• EXERCISE INSTRUCTIONS:
a - Answer these questions from the passage on TOPCon and silicon heterojunction solar cells, one line each:
(i) What leads to the lower currents of SHJ cells compared with TOPCon cells?
(ii) What is the main reason SHJ cells have higher voltages?
(iii) What efficiency does the passage conclude both technologies could reach in mass production?
b - Write a continuation of the passage on TOPCon and silicon heterojunction solar cells, picking up after its final sentence.

• EXTRACT PROVIDED:
****************

The primary power loss mechanisms in industrial solar cells featuring either doped poly-silicon contacts (commonly known as TOPCon cells) and amorphous silicon contacts (silicon heterojunction cells - SHJ) are identified, quantified, and discussed. Generally, parasitic absorption on the front side of SHJ cells leads to lower currents than TOPCon cells, while SHJ cells have higher voltages, due mainly to reduced recombination at the front surface and contacts. SHJ cells also have higher fill factors, thanks largely to reduced transport losses to the front contacts. We then evaluate possible solutions for the two technologies to overcome their respective losses, based on modified architectures and materials development, and conclude that both have the potential to achieve efficiencies above 26% in mass production in the near future.

****************

• DATA PROVIDED:
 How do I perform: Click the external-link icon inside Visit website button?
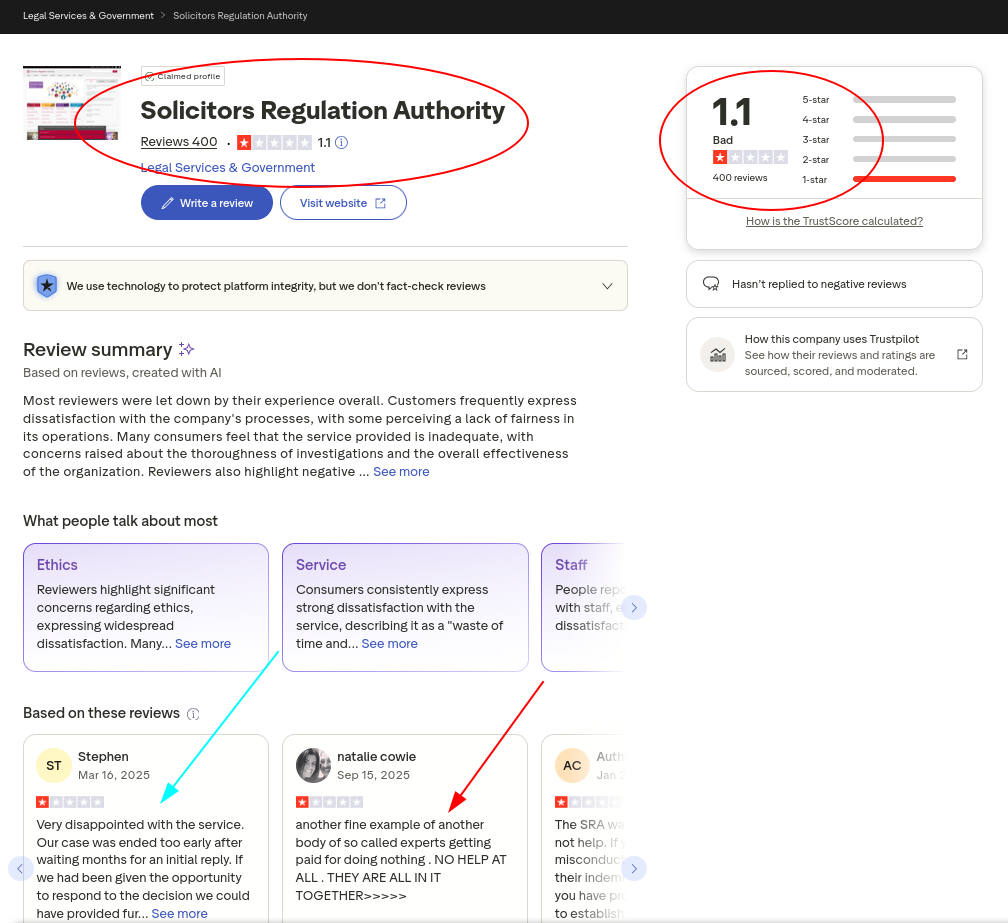381,202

****************

• ANSWER LIST:
a -
(i) Parasitic absorption on the front side of SHJ cells.
(ii) Reduced recombination at the front surface and contacts.
(iii) Efficiencies above 26%.

b -
Brief Bio

Professor Daniel Macdonald completed his PhD in silicon solar cells at ANU in 2001 and has over 20 years’ experience in silicon solar cell research, spanning materials, device design and fabrication, and advanced characterization. He currently leads a team of 25 postdoctoral fellows and research students, has published over 400 papers in the field, and has led projects valued at over A$20 million, including large industry-supported projects. He has held three ARC Fellowships and is a leading expert in n-type silicon solar cells and their commercialization, including poly-silicon contacted solar cells.